WHAT IS EXPECTED ::
Reproduce the rows below, swapping "dropdown" for "drop-down list" wherever it occurs and leaving everything else unchanged.

LISTING ::
Start

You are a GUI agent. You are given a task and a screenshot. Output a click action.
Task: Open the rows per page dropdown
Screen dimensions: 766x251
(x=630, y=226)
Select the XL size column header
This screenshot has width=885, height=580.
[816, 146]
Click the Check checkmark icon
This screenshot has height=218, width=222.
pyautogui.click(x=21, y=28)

End

RESPONSE ::
You are a GUI agent. You are given a task and a screenshot. Output a click action.
Task: Open the rows per page drop-down list
Screen dimensions: 766x251
(x=630, y=226)
Select the XL size column header
This screenshot has width=885, height=580.
[816, 146]
Click the Check checkmark icon
This screenshot has height=218, width=222.
pyautogui.click(x=21, y=28)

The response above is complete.